The story so far: India and Brazil signed a memorandum of understanding (MoU) on rare earths and critical minerals during President Lula da Silva’s state visit to India on February 21, 2026. The joint statement said the two countries want to work together across the full mineral “value chain” and that the understanding includes exploration, mining, processing, recycling, and refining. The statement also said the aim is to strengthen supply chains and competitiveness.

What is India doing about critical minerals?

India is currently trying to build capacity at home across the critical minerals value chain and to reduce dependence on any one country by building more overseas partnerships for minerals and processing. On the domestic front, the Union Cabinet approved the National Critical Mineral Mission in January 2025 to cover all stages of the value chain, including exploration, mining, beneficiation, processing, and recovery from end-of-life products. It is meant to run from 2024-25 to 2030-31 with substantial public expenditure.

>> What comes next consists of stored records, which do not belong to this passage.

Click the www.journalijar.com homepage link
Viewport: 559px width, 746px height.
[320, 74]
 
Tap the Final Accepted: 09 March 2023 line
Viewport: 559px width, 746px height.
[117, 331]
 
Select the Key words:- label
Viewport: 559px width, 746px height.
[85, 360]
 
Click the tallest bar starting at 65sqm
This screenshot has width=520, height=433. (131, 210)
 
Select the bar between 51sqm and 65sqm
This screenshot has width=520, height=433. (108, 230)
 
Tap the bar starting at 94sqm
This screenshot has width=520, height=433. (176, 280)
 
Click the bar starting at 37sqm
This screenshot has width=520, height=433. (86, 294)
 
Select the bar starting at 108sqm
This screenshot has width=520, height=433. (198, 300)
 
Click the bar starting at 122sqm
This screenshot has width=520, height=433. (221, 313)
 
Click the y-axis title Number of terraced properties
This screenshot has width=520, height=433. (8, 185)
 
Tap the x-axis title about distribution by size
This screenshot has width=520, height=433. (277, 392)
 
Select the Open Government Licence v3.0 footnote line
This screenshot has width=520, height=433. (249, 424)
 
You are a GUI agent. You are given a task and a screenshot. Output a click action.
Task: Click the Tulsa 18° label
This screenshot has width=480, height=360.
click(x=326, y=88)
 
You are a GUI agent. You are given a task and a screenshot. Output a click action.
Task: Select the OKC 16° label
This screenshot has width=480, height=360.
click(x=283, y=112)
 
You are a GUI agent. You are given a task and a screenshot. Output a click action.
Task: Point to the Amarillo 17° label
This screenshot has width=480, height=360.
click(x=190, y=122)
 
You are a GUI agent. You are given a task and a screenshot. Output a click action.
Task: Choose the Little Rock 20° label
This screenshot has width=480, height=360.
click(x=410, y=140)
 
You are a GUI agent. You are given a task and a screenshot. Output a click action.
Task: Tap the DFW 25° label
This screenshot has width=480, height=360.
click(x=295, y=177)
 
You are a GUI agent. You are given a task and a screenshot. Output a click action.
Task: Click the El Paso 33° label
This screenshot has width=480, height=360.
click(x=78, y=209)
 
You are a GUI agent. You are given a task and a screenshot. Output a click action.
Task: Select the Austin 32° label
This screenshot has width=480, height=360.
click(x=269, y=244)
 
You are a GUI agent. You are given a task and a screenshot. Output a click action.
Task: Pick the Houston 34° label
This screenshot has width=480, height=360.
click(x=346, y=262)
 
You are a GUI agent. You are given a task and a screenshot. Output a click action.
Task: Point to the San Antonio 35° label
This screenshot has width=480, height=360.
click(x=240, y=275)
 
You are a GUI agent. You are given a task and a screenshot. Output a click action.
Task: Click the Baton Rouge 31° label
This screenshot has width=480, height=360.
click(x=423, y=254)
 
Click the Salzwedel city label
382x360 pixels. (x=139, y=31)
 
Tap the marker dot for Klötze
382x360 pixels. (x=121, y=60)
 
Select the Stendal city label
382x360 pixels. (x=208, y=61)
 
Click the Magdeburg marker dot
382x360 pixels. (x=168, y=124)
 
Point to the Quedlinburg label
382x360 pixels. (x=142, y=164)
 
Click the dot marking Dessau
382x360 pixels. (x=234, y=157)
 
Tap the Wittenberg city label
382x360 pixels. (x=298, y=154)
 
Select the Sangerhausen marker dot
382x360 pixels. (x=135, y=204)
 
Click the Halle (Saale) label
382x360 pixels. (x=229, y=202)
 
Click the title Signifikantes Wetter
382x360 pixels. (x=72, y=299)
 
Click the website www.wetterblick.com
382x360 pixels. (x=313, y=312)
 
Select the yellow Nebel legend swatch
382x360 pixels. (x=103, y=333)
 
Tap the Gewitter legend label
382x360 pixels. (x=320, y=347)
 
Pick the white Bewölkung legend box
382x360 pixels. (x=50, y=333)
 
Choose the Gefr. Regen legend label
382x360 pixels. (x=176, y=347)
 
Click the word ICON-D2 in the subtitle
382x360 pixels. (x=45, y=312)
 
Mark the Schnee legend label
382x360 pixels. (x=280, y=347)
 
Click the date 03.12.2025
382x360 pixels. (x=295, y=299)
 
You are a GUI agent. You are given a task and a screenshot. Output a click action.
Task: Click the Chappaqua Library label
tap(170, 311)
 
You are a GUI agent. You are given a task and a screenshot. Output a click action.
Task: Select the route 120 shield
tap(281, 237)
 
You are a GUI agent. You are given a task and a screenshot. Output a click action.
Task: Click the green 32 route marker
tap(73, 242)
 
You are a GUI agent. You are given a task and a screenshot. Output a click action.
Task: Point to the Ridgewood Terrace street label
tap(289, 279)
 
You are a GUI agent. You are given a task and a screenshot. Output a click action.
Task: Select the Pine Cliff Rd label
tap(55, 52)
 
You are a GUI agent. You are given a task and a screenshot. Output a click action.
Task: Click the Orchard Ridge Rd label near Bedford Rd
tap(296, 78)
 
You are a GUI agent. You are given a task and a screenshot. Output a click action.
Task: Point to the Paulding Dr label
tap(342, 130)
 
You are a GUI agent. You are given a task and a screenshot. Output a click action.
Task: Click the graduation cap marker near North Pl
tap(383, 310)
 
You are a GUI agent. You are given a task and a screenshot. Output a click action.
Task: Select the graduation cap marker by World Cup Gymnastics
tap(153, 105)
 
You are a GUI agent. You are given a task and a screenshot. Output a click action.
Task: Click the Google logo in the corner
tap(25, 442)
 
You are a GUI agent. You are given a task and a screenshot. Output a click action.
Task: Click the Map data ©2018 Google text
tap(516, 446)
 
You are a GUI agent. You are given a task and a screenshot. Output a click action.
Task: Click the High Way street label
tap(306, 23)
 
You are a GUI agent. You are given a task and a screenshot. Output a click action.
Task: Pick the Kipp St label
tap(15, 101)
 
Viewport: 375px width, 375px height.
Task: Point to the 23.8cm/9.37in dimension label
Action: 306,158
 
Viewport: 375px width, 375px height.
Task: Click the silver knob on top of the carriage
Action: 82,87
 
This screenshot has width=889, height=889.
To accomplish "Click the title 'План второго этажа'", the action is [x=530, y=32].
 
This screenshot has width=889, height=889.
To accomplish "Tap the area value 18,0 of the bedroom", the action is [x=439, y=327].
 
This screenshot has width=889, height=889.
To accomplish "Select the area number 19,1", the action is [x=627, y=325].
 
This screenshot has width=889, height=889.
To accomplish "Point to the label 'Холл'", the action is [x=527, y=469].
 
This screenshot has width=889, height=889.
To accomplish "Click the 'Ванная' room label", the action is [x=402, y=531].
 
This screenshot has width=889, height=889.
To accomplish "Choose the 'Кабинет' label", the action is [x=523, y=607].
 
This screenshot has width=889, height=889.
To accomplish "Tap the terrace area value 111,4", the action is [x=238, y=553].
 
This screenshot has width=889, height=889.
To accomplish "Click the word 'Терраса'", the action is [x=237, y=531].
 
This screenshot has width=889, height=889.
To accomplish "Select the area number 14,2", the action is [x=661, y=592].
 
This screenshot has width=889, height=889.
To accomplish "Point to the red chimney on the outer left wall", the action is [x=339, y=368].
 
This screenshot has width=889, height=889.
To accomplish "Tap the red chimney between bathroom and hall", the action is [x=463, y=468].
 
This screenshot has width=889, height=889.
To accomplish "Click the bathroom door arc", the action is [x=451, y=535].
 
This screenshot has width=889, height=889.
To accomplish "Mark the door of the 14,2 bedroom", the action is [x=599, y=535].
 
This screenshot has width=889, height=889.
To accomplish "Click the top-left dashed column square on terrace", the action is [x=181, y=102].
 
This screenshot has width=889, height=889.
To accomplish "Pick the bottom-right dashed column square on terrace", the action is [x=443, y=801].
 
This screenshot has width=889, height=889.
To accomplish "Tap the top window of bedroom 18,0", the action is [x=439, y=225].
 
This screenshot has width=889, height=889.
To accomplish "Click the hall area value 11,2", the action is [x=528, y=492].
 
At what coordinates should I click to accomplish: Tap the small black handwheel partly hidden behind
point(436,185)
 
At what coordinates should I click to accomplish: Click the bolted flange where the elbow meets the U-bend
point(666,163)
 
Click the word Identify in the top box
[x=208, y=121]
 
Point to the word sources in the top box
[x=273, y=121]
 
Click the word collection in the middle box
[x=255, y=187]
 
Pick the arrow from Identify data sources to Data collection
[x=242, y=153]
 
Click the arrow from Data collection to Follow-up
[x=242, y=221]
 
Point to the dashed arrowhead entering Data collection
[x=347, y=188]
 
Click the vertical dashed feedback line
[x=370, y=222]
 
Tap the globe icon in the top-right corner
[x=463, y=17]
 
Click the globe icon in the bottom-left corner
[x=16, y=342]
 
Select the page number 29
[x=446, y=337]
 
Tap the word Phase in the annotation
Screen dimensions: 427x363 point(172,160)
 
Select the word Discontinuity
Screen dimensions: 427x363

India also published a list of 30 critical minerals in July 2023 and has used the Mines and Minerals (Development and Regulation) Amendment Act 2023 to give the Centre more power to auction blocks for critical and strategic minerals. By September 2025, the Ministry of Mines said it had run multiple rounds of such auctions covering several blocks. Further, the state-backed vehicle Khanij Bidesh India Ltd. is currently exploring overseas acquisitions and signing exploration arrangements, including in Argentina and Chile.